Transcribe the listing from the line with "Simply (234, 1249)" up to and including the line with "being (676, 784)", keeping every line unchanged.

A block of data
START

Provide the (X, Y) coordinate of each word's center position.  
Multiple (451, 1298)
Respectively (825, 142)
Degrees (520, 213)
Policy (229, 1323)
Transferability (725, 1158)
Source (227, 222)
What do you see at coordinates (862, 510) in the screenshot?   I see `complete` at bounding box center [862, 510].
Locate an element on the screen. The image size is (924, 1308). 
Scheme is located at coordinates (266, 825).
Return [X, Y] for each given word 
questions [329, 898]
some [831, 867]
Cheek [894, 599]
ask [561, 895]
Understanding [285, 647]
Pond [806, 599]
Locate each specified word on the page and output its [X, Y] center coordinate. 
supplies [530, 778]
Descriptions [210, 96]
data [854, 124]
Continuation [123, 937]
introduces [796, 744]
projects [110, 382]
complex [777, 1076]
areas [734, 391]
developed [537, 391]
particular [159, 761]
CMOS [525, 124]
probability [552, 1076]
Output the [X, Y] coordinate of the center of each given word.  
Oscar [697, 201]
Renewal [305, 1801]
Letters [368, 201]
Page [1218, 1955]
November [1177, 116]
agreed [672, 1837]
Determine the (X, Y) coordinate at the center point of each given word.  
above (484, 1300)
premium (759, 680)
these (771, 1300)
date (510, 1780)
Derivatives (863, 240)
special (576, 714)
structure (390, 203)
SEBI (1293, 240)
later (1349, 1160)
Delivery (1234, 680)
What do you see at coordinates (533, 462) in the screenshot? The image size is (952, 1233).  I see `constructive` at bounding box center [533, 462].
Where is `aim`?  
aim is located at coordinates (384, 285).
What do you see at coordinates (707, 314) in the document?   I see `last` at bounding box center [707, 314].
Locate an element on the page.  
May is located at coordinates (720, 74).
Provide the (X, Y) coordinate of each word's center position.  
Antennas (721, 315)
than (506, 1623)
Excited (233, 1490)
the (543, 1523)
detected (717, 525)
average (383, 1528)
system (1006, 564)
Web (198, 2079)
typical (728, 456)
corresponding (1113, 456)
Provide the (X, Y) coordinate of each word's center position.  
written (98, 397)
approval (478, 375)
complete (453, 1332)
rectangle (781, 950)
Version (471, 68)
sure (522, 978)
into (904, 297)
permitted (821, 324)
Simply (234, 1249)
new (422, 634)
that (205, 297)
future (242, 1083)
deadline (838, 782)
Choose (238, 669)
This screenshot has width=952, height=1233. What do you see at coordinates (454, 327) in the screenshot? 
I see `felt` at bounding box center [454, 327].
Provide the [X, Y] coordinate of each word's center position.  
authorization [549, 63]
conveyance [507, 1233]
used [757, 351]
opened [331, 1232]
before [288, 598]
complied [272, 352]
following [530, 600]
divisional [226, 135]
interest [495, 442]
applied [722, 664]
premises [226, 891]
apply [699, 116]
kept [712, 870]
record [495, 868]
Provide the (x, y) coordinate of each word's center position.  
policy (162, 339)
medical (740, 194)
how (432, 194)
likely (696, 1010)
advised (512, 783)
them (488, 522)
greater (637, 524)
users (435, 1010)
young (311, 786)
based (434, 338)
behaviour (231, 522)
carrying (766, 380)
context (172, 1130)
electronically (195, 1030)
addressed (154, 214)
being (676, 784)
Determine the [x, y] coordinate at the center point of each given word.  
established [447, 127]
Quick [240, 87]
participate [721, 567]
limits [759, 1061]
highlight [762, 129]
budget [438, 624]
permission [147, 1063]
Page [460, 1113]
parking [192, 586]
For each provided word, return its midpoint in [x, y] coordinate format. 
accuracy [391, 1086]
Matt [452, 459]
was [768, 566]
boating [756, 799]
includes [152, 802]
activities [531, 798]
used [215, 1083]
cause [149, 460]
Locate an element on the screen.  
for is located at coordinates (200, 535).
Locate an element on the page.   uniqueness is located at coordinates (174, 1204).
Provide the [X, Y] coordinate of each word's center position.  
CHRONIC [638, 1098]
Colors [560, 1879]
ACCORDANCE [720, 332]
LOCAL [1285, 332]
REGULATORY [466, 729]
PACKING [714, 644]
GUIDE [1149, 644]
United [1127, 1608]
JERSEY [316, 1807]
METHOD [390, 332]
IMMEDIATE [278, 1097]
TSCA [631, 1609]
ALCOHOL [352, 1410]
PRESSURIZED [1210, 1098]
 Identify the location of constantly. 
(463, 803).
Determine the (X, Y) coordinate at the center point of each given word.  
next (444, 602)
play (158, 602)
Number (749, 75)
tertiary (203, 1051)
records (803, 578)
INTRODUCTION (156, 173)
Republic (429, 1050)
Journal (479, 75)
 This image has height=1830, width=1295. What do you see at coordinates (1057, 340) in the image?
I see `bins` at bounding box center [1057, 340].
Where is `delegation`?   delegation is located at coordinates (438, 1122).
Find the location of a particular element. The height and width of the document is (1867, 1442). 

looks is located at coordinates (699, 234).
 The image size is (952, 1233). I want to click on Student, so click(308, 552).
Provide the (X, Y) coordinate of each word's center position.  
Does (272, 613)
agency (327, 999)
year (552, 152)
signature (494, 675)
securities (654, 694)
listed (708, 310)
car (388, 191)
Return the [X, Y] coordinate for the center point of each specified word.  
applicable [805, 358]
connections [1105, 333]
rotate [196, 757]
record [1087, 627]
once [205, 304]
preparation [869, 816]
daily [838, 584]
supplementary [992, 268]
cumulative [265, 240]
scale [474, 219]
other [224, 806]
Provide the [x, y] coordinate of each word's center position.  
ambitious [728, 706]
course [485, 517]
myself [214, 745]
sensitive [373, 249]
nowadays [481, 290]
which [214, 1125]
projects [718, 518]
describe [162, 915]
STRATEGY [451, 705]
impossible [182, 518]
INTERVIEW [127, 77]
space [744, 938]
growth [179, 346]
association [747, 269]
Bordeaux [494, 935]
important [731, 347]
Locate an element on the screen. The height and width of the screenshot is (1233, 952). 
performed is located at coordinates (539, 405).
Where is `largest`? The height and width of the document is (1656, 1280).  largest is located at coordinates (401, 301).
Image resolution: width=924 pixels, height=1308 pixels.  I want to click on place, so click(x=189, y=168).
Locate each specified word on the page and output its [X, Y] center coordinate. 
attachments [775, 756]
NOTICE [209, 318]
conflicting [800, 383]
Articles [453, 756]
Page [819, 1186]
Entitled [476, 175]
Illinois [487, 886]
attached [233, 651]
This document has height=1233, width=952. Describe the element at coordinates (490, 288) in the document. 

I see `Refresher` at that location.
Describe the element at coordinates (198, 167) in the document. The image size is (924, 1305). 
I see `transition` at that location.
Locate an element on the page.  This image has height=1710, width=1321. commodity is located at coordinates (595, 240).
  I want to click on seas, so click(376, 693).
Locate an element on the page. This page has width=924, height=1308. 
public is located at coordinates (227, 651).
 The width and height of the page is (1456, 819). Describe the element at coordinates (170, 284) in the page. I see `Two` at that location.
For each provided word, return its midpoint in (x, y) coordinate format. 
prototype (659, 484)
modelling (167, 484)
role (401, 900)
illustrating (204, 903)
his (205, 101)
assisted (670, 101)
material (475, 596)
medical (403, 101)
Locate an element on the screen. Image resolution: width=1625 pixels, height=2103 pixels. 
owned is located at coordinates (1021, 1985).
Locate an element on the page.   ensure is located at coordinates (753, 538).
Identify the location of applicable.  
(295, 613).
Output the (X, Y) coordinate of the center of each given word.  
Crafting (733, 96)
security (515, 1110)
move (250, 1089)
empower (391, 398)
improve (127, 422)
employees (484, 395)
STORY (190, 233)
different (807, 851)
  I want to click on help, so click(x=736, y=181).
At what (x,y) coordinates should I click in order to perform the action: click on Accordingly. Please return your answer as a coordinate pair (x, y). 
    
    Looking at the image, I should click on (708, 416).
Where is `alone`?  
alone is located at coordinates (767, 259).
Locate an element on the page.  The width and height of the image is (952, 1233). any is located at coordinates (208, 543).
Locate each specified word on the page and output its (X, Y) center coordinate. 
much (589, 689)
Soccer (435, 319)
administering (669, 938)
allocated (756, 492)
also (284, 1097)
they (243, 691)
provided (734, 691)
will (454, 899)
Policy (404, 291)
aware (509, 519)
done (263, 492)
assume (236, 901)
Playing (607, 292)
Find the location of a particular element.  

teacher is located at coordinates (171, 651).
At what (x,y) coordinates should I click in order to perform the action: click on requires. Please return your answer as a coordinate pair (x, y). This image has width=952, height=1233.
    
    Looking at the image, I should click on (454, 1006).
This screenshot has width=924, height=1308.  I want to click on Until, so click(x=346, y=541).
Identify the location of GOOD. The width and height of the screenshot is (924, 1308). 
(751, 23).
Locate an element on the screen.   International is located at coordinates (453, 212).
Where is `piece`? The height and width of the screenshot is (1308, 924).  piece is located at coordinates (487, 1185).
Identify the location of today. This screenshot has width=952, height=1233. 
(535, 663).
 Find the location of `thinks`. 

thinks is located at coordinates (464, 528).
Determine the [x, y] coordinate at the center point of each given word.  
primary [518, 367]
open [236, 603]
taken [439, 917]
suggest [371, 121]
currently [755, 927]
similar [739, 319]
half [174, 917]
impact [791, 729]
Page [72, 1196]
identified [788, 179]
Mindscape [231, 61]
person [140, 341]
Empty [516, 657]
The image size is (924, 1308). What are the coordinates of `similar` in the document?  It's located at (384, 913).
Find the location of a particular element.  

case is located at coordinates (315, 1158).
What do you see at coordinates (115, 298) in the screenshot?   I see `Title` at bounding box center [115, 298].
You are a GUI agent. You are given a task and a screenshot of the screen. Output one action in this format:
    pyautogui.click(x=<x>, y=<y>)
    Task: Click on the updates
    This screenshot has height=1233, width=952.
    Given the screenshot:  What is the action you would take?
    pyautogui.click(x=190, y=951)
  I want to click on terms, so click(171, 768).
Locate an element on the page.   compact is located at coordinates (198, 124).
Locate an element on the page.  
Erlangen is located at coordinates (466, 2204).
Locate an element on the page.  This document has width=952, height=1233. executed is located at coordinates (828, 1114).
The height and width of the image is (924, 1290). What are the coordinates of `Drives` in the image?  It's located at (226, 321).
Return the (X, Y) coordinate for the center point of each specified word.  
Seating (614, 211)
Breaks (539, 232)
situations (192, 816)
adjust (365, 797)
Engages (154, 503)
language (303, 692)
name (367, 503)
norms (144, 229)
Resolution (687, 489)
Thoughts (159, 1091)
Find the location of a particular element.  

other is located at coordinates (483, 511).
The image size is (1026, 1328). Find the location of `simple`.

END

COMPLETE OUTPUT:
Simply (234, 1249)
new (422, 634)
that (205, 297)
future (242, 1083)
deadline (838, 782)
Choose (238, 669)
This screenshot has width=952, height=1233. What do you see at coordinates (454, 327) in the screenshot? 
I see `felt` at bounding box center [454, 327].
Provide the [X, Y] coordinate of each word's center position.  
authorization [549, 63]
conveyance [507, 1233]
used [757, 351]
opened [331, 1232]
before [288, 598]
complied [272, 352]
following [530, 600]
divisional [226, 135]
interest [495, 442]
applied [722, 664]
premises [226, 891]
apply [699, 116]
kept [712, 870]
record [495, 868]
Provide the (x, y) coordinate of each word's center position.  
policy (162, 339)
medical (740, 194)
how (432, 194)
likely (696, 1010)
advised (512, 783)
them (488, 522)
greater (637, 524)
users (435, 1010)
young (311, 786)
based (434, 338)
behaviour (231, 522)
carrying (766, 380)
context (172, 1130)
electronically (195, 1030)
addressed (154, 214)
being (676, 784)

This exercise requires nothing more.